Un recul à surveiller
Une baisse de 0,8 % peut sembler marginale, mais elle intervient dans un contexte où le Gabon cherche justement à renforcer sa production agricole et à accroître la contribution du secteur à l’économie nationale.
L’agriculture de rente représente en effet un double enjeu : elle participe à la création de richesses et d’emplois, tout en contribuant à réduire la facture des importations alimentaires lorsque les filières sont suffisamment structurées.
Pour les producteurs, les difficultés peuvent être liées à plusieurs facteurs : conditions climatiques, coûts des intrants, accès aux infrastructures, transport, financement ou encore débouchés commerciaux.
Ce léger recul ne doit pas nécessairement être interprété comme un signal d’alerte majeur, mais plutôt comme un indicateur à surveiller.
Le véritable enjeu est de déterminer si cette baisse constitue un ralentissement ponctuel ou si elle traduit des difficultés structurelles dans certaines filières.
Le développement de l’agriculture gabonaise nécessite en effet des investissements continus dans les infrastructures rurales, la transformation locale, l’accompagnement des producteurs et l’accès au financement.
L’objectif ne devrait pas être uniquement d’augmenter les volumes produits, mais également de créer davantage de valeur ajoutée sur le territoire.
Transformer localement les produits agricoles permettrait de développer l’industrie agroalimentaire, de créer des emplois et d’améliorer les revenus des producteurs.
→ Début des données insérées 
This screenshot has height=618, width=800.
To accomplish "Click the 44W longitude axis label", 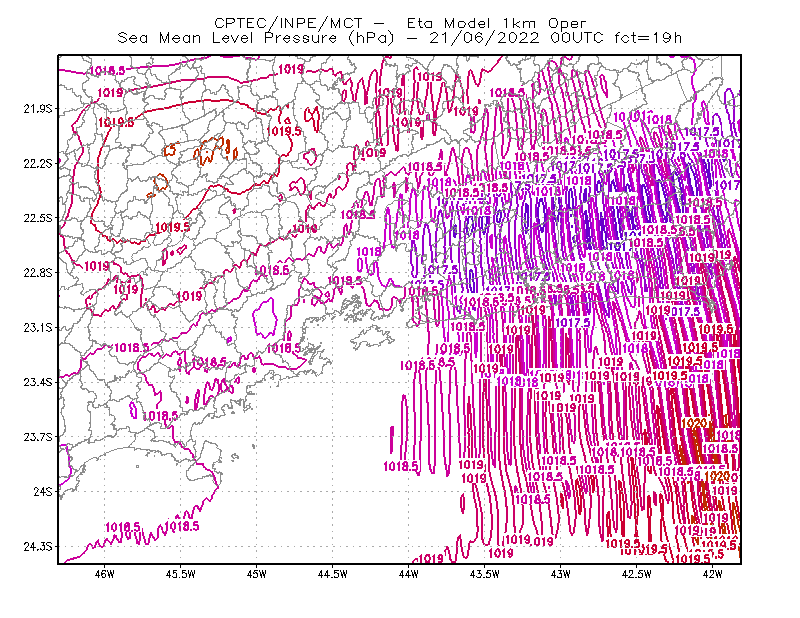I will pyautogui.click(x=408, y=574).
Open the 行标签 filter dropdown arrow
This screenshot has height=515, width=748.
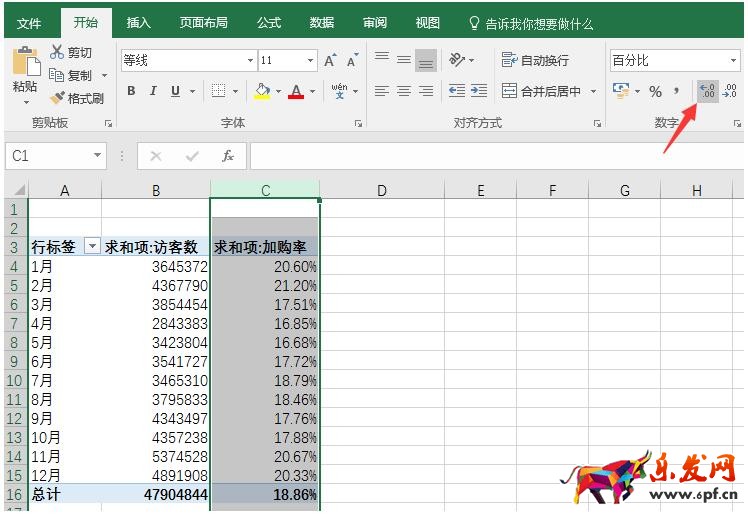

Un secteur stratégique pour la diversification
Alors que le Gabon cherche à accélérer sa transformation économique, l’agriculture demeure l’un des secteurs capables de contribuer à une diversification durable.
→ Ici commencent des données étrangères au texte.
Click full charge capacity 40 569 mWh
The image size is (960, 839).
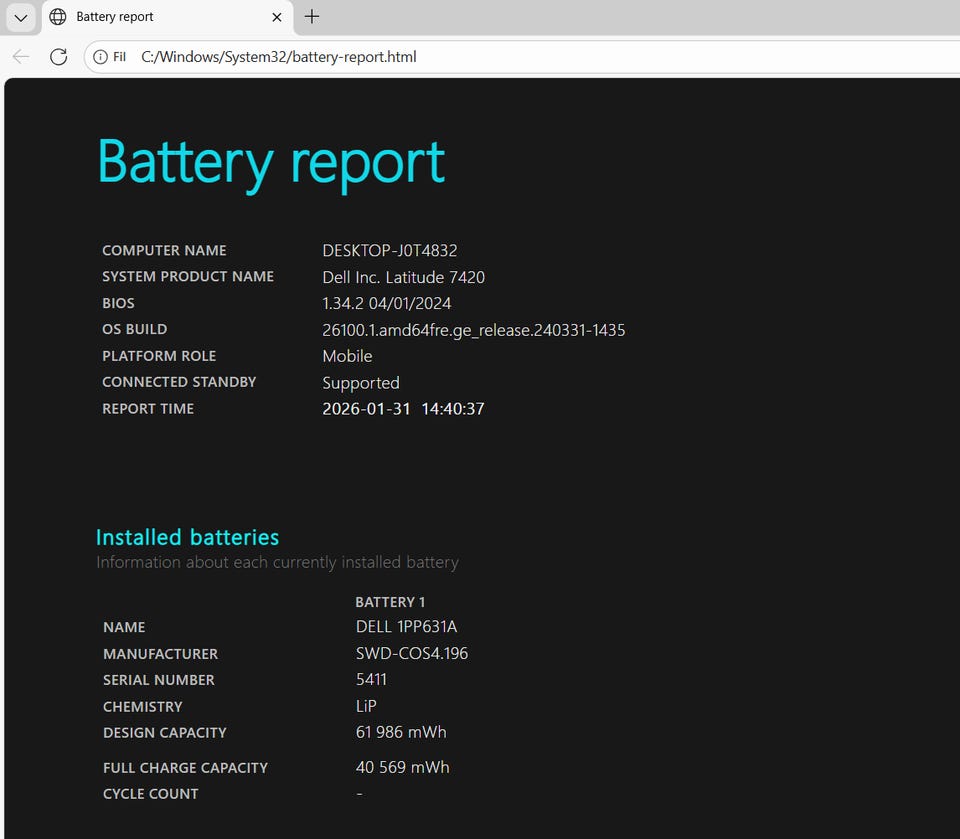pyautogui.click(x=402, y=767)
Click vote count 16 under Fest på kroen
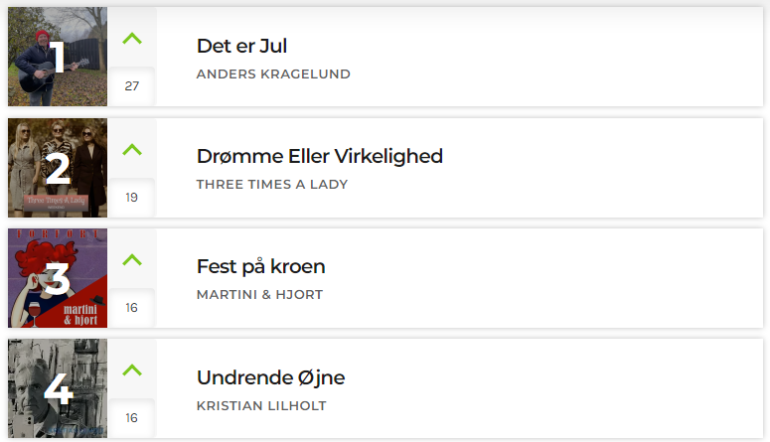770x442 pixels. coord(132,307)
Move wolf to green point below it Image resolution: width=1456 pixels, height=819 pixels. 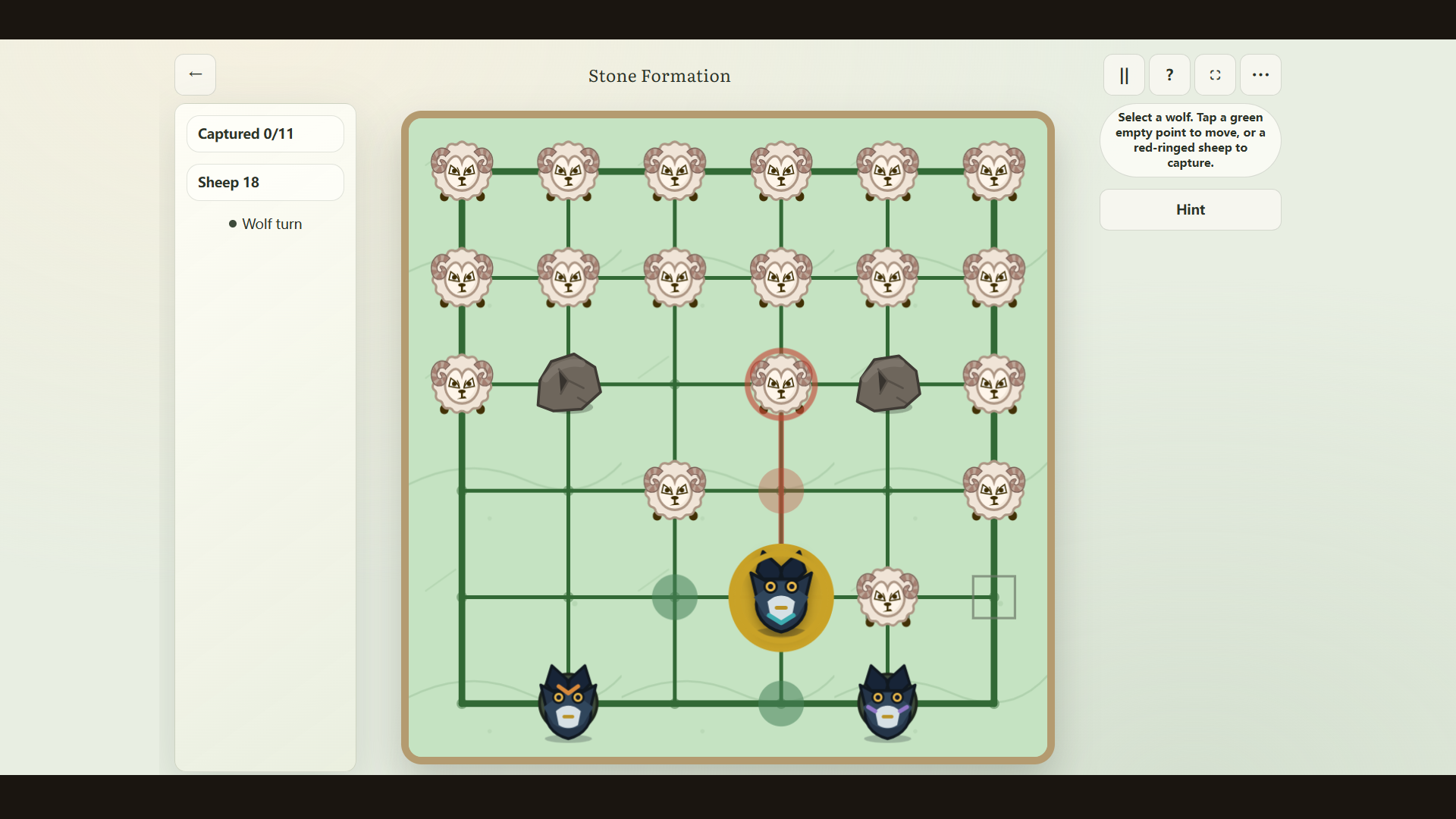click(781, 704)
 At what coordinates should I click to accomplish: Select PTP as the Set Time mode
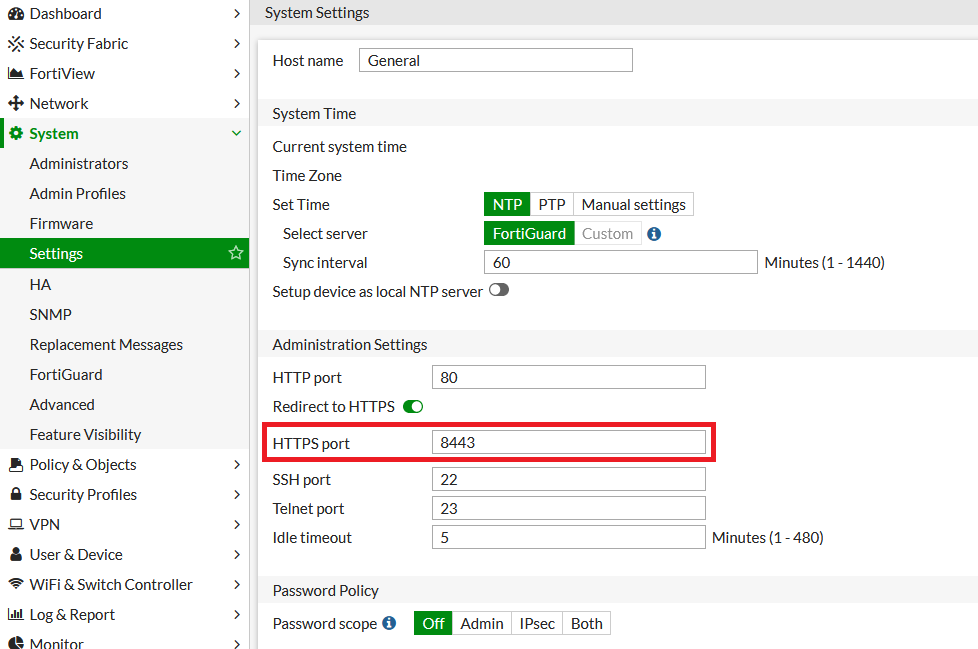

Le recul de 0,8 % enregistré au premier trimestre constitue donc un indicateur à prendre en compte dans le suivi des politiques publiques.
La priorité doit être de consolider les filières existantes, d’encourager les investissements privés, de faciliter l’accès aux équipements et de renforcer la transformation locale.
Car derrière les statistiques de production se trouvent des milliers d’emplois, des entreprises, des producteurs et des territoires dont le développement dépend de la vitalité du secteur agricole.
Le défi pour le Gabon sera désormais de transformer son potentiel agricole en véritable moteur de croissance et de diversification économique.